[Dataset items]

== Segment start ==

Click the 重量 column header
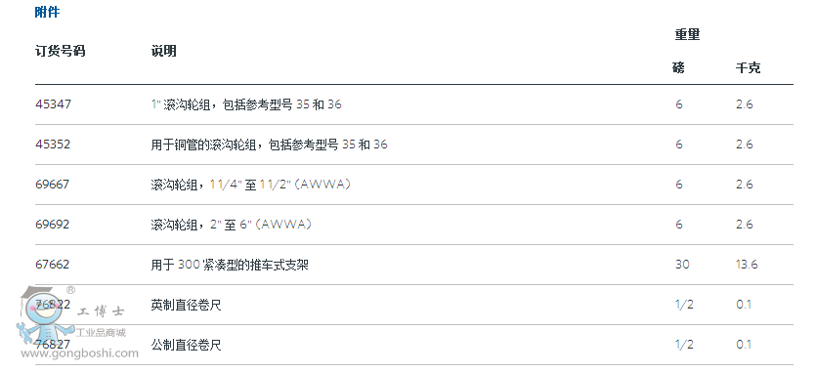The height and width of the screenshot is (372, 816). coord(687,35)
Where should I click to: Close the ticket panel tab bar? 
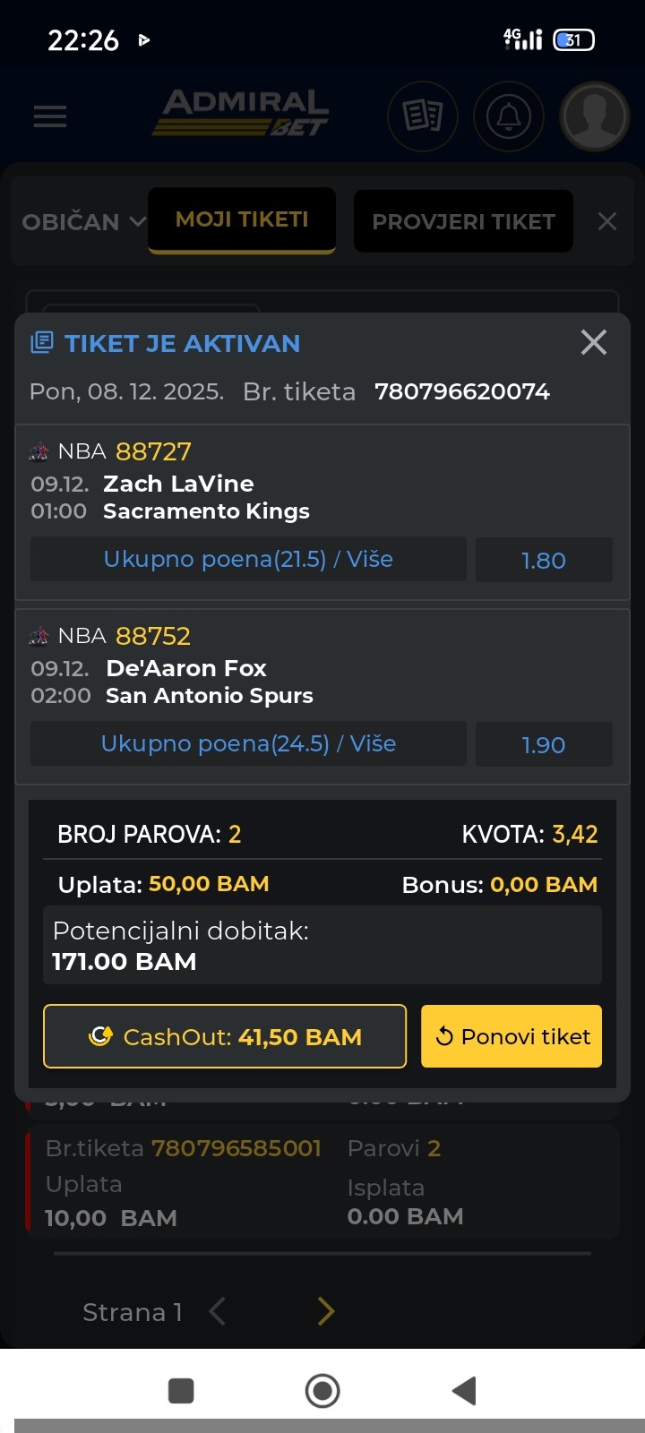(607, 221)
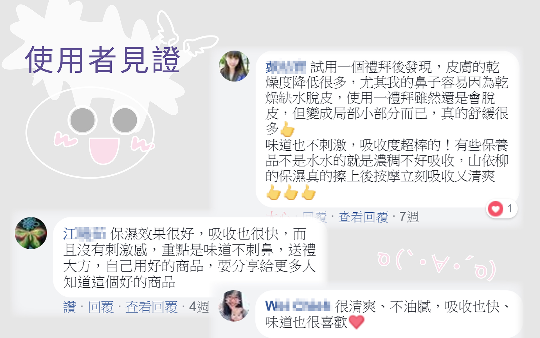This screenshot has width=540, height=338.
Task: Click 查看回覆 under the 4週 comment
Action: click(x=151, y=307)
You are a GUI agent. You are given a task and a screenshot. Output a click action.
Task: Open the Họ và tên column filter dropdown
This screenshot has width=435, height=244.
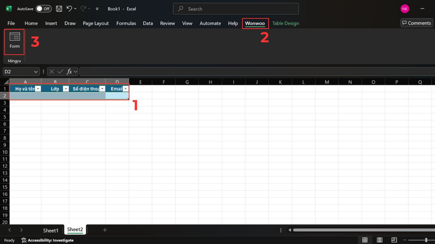(x=38, y=89)
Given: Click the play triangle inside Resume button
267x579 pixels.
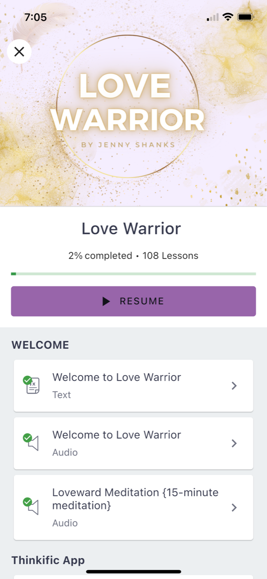Looking at the screenshot, I should click(x=106, y=301).
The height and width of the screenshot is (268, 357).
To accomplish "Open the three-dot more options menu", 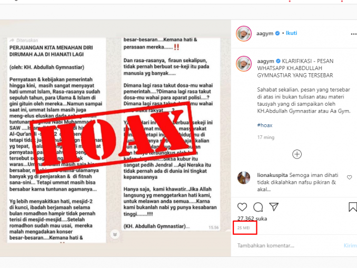I will [x=354, y=34].
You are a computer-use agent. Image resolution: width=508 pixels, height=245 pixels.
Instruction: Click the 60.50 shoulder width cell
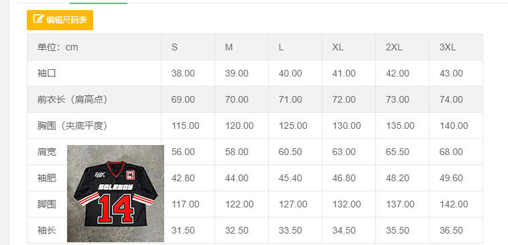click(x=290, y=152)
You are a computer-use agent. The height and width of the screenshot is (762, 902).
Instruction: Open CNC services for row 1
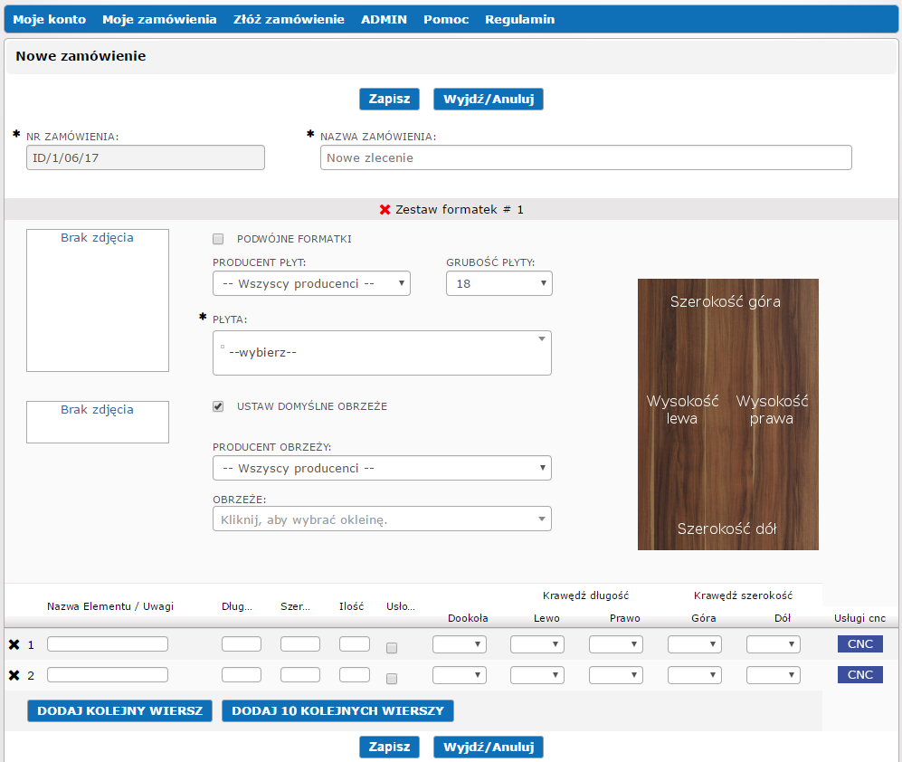[x=859, y=644]
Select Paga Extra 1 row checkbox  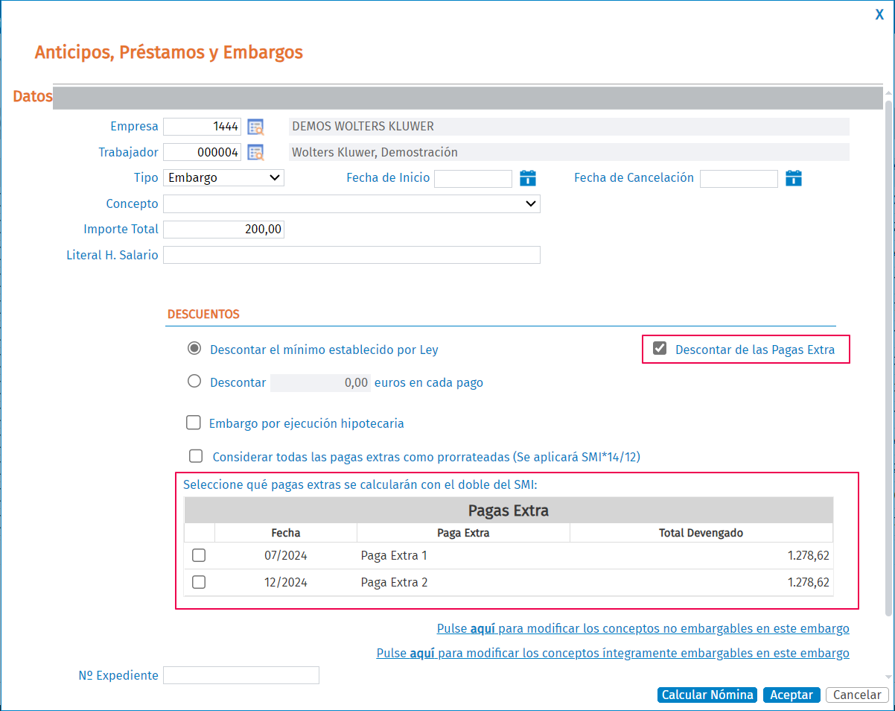click(199, 555)
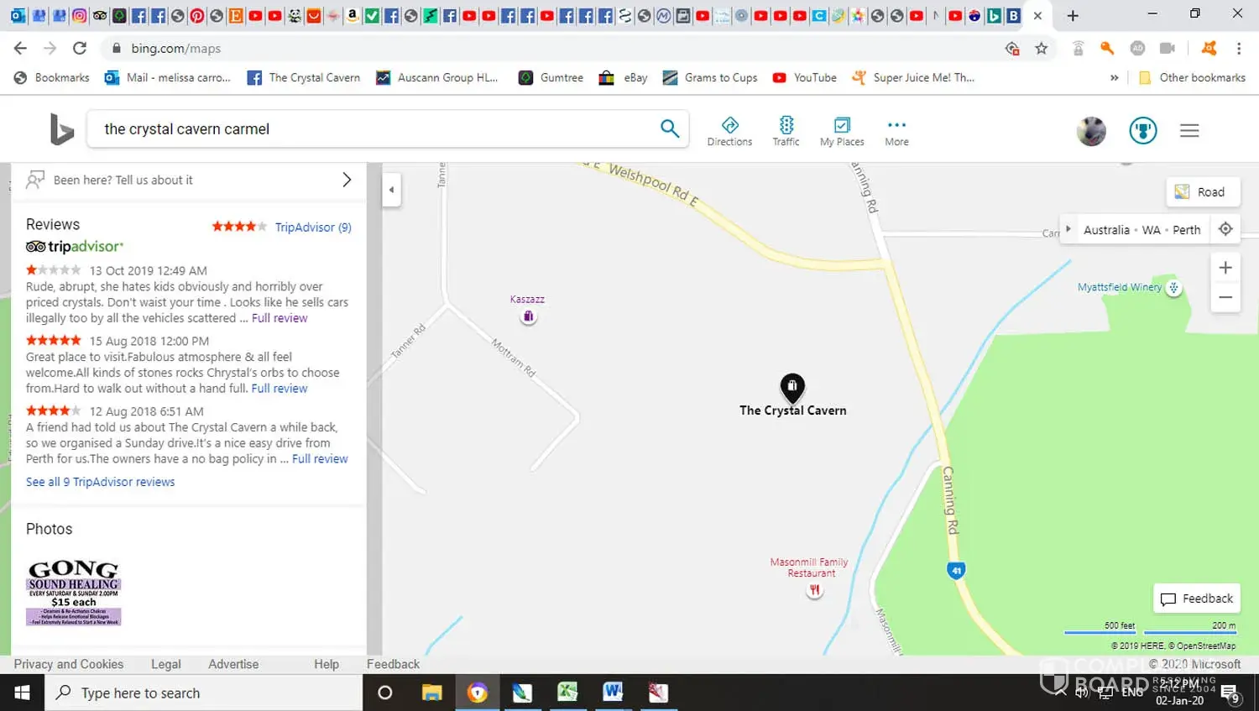Viewport: 1259px width, 711px height.
Task: Switch the Road map style
Action: tap(1203, 192)

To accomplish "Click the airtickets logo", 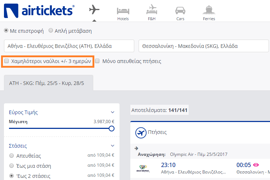I will [x=39, y=11].
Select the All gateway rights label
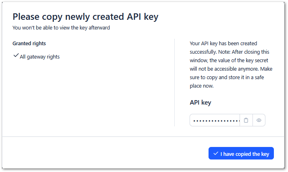Screen dimensions: 288x172 (x=40, y=57)
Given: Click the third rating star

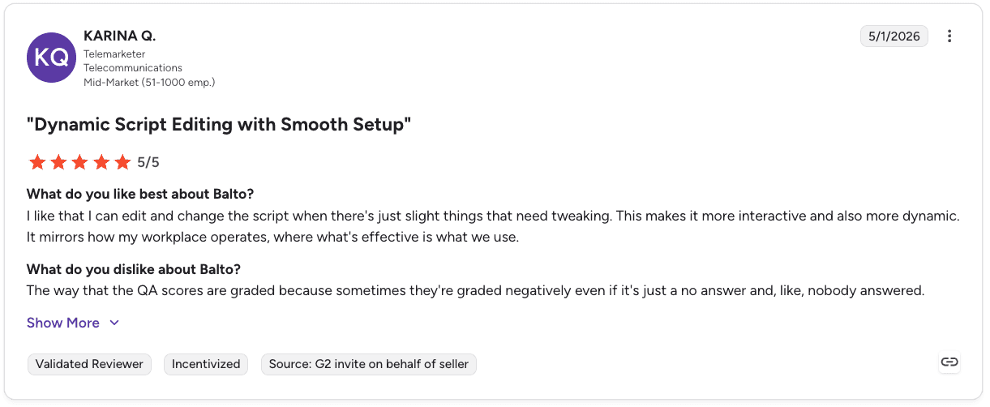Looking at the screenshot, I should pos(79,162).
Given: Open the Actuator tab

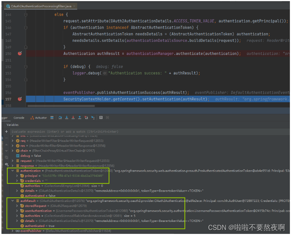Looking at the screenshot, I should coord(39,118).
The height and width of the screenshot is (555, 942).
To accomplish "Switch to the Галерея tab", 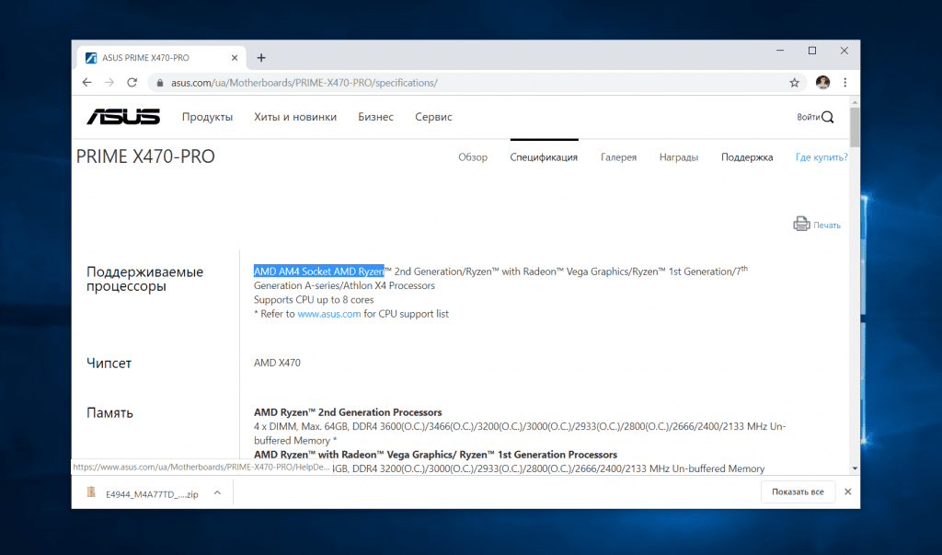I will [x=618, y=157].
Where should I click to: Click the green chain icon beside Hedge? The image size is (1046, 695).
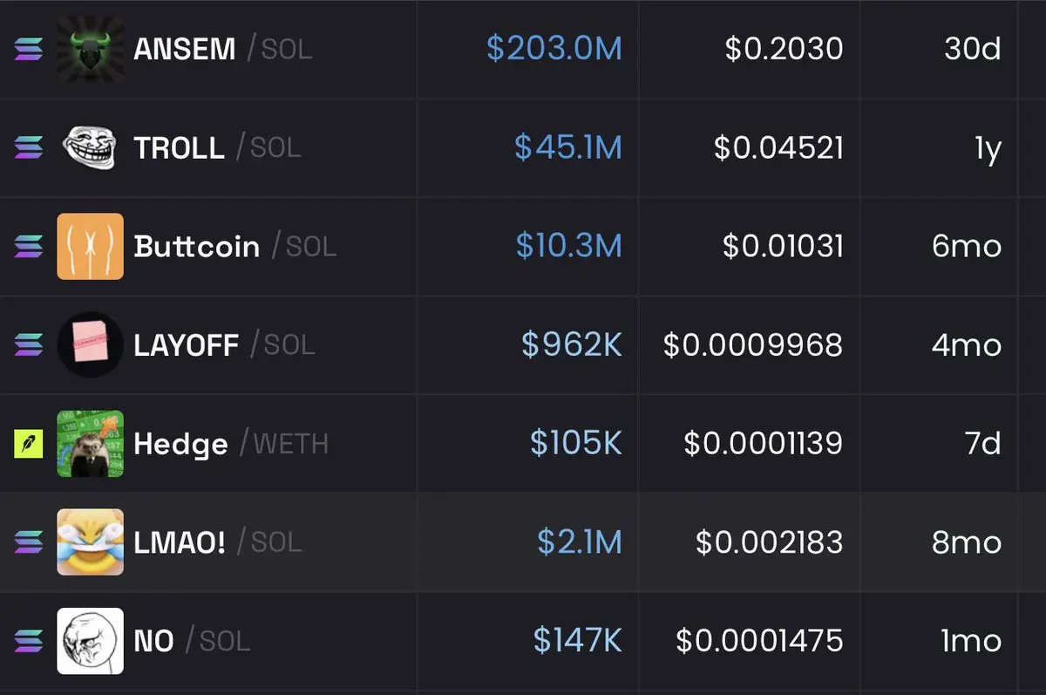(x=28, y=444)
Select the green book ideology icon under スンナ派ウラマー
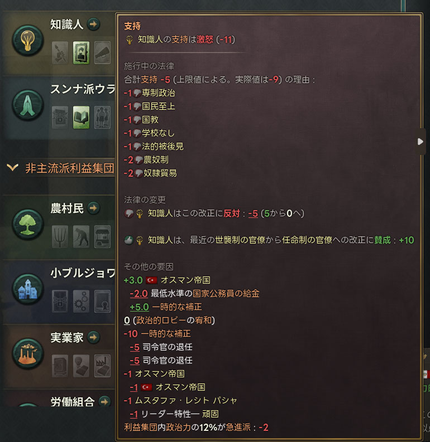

== Segment end ==

- _WHAT THE EXERCISE ASKS_: Go through the records above and copy every line holding the word "computer".

- _RESPONSE TO THIS TASK_:
You are a computer-use agent. Image resolution: width=508 pixels, height=245 pixels.
You are a computer-use agent. The height and width of the screenshot is (762, 902).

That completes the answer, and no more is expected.